Another interesting aspect is a potential role of the endocannabinoid system in the neurobiology of suicidal behavior in PTSD. The endocannabinoid system is formed by the cannabinoid receptors and endogenous ligands Citation[25,26]. The cannabinoid receptors type 1 play a role in the extinction of aversive memories, reducing fear and anxiety. The endocannabinoid system is also involved in the mechanisms of sleep regulation Citation[25–27]. For example, it has been reported that the endocannabinoid anandamide increased adenosine in the basal forebrain and increased sleep Citation[27]. Sleep abnormalities and other symptoms of PTSD may contribute to increased suicidality in PTSD patients Citation[28]. Therefore, further studies of the role of the endocannabinoid system in the pathophysiology of PTSD may help to develop new modalities to treat PTSD and suicidal behavior in persons with PTSD.

Millions of people around the world suffer from PTSD with or without comorbid psychiatric, neurological or medical conditions.
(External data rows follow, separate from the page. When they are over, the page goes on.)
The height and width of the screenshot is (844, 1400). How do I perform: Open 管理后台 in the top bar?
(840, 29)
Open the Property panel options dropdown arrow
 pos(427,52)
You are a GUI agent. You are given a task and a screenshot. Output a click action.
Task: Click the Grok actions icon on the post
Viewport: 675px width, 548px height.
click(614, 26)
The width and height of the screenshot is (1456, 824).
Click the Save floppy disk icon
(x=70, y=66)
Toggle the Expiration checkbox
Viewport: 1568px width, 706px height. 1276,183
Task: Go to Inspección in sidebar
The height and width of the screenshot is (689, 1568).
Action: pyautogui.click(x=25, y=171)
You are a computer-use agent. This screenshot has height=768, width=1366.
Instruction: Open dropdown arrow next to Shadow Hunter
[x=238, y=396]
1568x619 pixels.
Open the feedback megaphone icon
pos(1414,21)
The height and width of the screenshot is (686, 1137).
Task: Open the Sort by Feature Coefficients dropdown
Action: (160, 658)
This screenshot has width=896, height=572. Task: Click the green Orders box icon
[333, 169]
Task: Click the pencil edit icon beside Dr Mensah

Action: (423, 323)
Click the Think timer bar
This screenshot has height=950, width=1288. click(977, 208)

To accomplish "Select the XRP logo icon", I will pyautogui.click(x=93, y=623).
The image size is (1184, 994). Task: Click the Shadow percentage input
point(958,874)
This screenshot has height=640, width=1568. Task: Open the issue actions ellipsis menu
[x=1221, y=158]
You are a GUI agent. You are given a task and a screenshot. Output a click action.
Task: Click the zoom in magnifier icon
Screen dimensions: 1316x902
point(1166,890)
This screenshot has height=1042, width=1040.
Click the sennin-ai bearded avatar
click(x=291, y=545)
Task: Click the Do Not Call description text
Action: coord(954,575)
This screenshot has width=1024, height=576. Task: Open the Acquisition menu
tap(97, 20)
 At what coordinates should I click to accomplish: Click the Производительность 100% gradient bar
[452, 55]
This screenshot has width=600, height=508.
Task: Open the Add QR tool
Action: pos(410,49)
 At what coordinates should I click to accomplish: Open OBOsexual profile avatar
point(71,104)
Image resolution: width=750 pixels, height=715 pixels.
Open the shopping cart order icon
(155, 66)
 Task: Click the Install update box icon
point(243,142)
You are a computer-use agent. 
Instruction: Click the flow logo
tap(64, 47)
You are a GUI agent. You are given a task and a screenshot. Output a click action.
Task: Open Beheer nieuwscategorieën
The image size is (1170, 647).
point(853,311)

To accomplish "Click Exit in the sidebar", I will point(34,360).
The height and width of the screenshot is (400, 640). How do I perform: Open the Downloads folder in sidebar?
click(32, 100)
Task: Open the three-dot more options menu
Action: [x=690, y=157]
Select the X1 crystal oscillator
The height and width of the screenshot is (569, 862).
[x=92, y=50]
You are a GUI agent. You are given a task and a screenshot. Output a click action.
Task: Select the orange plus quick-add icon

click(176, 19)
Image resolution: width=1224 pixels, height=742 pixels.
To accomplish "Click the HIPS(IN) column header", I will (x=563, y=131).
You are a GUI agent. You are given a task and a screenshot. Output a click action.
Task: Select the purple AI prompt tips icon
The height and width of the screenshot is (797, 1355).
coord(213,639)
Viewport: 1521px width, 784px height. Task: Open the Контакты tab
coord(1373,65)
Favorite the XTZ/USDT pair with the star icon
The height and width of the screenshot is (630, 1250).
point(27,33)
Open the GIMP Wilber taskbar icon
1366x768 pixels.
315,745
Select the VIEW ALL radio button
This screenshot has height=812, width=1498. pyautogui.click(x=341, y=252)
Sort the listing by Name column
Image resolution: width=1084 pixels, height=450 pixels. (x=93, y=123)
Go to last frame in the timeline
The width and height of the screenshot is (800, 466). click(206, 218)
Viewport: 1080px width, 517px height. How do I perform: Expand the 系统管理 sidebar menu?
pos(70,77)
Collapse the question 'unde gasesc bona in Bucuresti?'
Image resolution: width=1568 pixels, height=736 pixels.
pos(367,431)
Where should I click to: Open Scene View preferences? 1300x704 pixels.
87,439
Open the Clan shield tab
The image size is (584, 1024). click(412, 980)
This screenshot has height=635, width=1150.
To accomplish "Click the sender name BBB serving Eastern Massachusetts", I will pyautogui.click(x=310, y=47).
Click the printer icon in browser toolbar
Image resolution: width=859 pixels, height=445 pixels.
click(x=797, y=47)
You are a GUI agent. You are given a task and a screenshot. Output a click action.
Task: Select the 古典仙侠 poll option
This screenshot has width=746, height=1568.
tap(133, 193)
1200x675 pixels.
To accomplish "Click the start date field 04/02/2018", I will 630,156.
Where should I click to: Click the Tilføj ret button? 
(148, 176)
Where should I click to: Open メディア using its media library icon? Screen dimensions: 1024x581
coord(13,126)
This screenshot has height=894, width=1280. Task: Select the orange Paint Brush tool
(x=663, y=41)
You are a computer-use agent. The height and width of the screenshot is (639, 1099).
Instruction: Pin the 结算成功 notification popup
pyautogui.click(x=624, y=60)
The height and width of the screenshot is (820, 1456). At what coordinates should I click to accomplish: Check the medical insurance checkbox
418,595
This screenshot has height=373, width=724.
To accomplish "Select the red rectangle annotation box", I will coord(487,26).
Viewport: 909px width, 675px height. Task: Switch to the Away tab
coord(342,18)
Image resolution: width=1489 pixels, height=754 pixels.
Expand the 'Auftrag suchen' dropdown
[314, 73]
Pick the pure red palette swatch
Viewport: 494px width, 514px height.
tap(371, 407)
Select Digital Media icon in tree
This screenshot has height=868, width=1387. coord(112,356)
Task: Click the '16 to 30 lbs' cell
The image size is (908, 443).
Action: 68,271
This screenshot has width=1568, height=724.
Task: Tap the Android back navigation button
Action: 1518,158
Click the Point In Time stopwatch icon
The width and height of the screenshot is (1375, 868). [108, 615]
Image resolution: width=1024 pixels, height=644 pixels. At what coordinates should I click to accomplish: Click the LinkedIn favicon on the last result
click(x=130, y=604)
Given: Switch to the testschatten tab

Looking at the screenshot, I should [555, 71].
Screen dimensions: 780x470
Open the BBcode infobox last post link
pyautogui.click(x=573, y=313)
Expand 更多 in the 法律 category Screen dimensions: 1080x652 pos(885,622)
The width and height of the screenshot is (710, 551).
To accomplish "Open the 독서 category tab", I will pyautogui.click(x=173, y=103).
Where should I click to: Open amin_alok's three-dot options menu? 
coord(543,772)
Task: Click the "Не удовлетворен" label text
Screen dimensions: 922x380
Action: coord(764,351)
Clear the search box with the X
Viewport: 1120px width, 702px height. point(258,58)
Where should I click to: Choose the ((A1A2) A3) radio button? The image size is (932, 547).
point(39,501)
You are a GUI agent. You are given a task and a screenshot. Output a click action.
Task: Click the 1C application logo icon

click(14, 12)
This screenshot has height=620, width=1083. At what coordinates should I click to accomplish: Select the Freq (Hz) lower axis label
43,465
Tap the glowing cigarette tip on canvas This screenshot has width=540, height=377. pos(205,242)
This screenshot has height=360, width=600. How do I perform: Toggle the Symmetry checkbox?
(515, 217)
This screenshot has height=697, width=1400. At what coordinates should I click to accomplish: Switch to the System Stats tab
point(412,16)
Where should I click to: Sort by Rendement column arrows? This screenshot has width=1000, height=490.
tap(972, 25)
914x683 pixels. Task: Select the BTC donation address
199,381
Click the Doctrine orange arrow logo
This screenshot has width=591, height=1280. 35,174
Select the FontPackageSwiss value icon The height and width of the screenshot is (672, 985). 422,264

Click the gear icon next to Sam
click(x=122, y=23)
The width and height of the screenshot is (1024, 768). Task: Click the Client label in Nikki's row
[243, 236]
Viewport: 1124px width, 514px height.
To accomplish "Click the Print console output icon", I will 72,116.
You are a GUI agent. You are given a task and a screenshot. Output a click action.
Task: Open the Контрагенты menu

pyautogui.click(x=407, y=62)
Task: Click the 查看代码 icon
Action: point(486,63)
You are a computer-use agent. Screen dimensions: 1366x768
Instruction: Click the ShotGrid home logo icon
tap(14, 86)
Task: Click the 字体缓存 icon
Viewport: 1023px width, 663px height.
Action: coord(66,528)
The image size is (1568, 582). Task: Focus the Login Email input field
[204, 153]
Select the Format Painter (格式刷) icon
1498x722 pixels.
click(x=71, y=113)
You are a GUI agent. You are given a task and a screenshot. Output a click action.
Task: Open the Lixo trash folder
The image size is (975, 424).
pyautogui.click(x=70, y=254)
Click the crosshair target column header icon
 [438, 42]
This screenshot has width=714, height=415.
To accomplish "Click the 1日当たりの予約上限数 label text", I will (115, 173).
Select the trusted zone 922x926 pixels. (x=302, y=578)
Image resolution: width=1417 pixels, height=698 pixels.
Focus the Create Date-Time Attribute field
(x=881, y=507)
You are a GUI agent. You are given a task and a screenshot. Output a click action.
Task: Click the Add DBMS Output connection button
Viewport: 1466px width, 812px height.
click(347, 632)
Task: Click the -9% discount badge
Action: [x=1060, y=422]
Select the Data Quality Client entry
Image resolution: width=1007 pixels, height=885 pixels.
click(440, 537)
Suicidal behavior in PTSD is a critical issue. Studies of the pathophysiology of suicidal behavior in PTSD may help identify targets for therapeutic drugs to treat suicidal behavior in PTSD.

Financial & competing interests disclosure

The author has no relevant affiliations or financial involvement with any organization or entity with a financial interest in or financial conflict with the subject matter or materials discussed in the manuscript. This includes employment, consultancies, honoraria, stock ownership or options, expert testimony, grants or patents received or pending, or royalties.

No writing assistance was utilized in the production of this manuscript.